Many top Dordogne and Lot restaurants open only between April and October, but even though we visited southwest France outside those months, we dined exceedingly well. The cooking here has soul, in informal bistros and Michelin-starred restaurants alike. The most famous local specialties include black truffles, foie gras and walnuts, but as you’ll discover in the farmers markets, the region’s produce is generally superb. And don’t hesitate to pair your meals with excellent wines from Bergerac and Cahors, where winemakers nowadays produce bottlings of real character.
In between touring prehistoric caves and troglodytic castles, I recommend lunching at this contemporary restaurant on the outskirts of Les Eyzies, within walking distance of the National Museum of Prehistory. Rather than eating in the main restaurant, we opted for a delicious lunch in the bistro: rosy confit of foie gras with sweet and spicy cubes of apple gelée, and flaky (but underseasoned) cod with walnuts and carrots, accompanied by a minerally glass of Bergerac Sec.
Le Bistro des Glycines
4 Avenue de Laugerie, Les Eyzies.
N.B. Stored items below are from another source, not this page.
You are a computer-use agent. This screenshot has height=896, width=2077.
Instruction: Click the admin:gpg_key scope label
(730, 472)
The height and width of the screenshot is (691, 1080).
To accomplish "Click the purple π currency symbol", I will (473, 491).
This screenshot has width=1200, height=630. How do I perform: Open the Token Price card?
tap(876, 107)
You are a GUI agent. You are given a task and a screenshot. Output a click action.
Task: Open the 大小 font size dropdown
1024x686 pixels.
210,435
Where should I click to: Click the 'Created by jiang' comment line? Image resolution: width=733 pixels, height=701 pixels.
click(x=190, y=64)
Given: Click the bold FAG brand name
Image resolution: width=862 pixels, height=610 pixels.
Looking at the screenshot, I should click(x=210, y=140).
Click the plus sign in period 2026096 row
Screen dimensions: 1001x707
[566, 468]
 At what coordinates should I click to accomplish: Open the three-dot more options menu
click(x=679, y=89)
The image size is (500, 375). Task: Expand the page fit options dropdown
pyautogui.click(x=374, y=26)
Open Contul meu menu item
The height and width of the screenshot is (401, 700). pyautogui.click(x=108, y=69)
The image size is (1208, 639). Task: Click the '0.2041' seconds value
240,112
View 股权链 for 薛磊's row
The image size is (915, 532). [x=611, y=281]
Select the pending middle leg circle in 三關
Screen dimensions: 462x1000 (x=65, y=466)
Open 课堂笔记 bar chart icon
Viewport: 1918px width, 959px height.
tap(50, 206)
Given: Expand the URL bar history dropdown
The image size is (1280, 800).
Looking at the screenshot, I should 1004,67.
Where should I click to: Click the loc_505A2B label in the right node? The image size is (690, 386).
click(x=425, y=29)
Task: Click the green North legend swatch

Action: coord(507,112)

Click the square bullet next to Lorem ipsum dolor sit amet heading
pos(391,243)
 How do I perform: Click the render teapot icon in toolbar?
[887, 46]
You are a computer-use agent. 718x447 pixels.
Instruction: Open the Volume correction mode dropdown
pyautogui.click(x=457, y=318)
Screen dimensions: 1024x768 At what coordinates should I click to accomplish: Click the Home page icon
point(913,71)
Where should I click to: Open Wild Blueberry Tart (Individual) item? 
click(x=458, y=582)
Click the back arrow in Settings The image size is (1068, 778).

Tel. (33) 5-53-06-97-07
Tucked into a quiet courtyard in the heart of old Sarlat, this restaurant stylishly contrasts its ancient stone walls with pink wicker-backed dining chairs. I started with a decadent and creamy root-vegetable velouté, followed by an indulgent muffin-shaped pie containing foie gras, shrimp, scallops and mushrooms. Even better was my tender saddle of lamb with a crunchy, crackling-like layer on top. The walnut cake in vanilla cream was heart-stoppingly rich — and I loved every bite.
Les Jardins d’Harmonie
Place André Malraux, Sarlat. Tel. (33) 5-53-31-06-69
Because we visited out of season, we had the popular hamlet of Rocamadour almost to ourselves. This restaurant is likely the best option in this touristy medieval town, with floor-to-ceiling windows affording views of the valley and competent if unexciting cuisine: langoustine ravioli in poultry consommé, fresh and clean-tasting hake fillets in sauce vierge with a root-vegetable tarte tatin, and an airy soufflé flambéed with Grand Marnier.
Jehan de Valon
Cité Médiévale, Rocamadour. Tel. (33) 5-65-33-63-08
On a broad square just outside the medieval center of Cahors, friendly and chic L’O à la Bouche has a playful décor, with an occasional Baroque-style painting set into the panel molding of its gray and dusty-purple walls. I loved my appetizer of caramelized sweetbreads with savory escargots and slightly bitter rapini in a rich vinaigrette, as well as my main course of gorgeous veal with a delectable crust topped with batons of root vegetables. A glass of hefty, plummy Château du Cèdre Cahors paired well with both dishes.
L’O à la Bouche
56 Allée Fénelon, Cahors. Tel. (33) 5-65-35-65-69
Resolutely modern, the multiroomed O’ Plaisir des Sens stands near the heart of the most touristy stretch of the Dordogne River, just a few minutes east of La Roque-Gageac. Nevertheless, it remains as popular with locals as tourists, and during our lunch in the gourmet half, we heard only French (the other half is a more casual bistro). I opted for upscale renditions of classic dishes, such as little cups of escargots and cep mushrooms in garlic-parsley sauce topped with crouton discs, and a pastry-wrapped tournedos of duck in truffle-studded sauce Périgueux. A molten chocolate-filled parcel of chocolate pastry, paired with a glass of Famille Laplace Maydie fortified Tannat, was a most satisfying dessert.
O’ Plaisir des Sens
Sous la Grande Vigne, La Roque-Gageac. Tel. (33) 5-53-29-58-53
From this Michelin-starred restaurant under the same ownership as Le Vieux Logis, you can see a wide swath of Monbazillac vineyards and the whole of the distant city of Bergerac. The lunch tasting menu included a refreshing, Russian-inspired amuse bouche of beet ice cream atop duck tartare, a lobe of foie gras with corn purée and morels, and tender, meaty pigeon with bitter orange-glazed endive. A honeyed Monbazillac paired beautifully with some local cheeses as well as a melt-in-your-mouth dessert of amaretto cream-filled pastry accompanied by square apple slices stacked like little reams of paper.
La Tour des Vents
Le Moulin de Malfourat, Monbazillac. Tel. (33) 5-53-58-30-10
After we settled in at this casual, contemporary restaurant near the Château de Mercuès, the waiter asked if we preferred to speak French or English. We requested English, to which he replied, “But I don’t speak English!” The food, including foie gras with gingerbread, and lamb with carrots and a crock of chickpeas, was simple but satisfying. Still, I couldn’t help wishing that Le Gindreau, a Michelin two-star restaurant nearby, hadn’t been closed.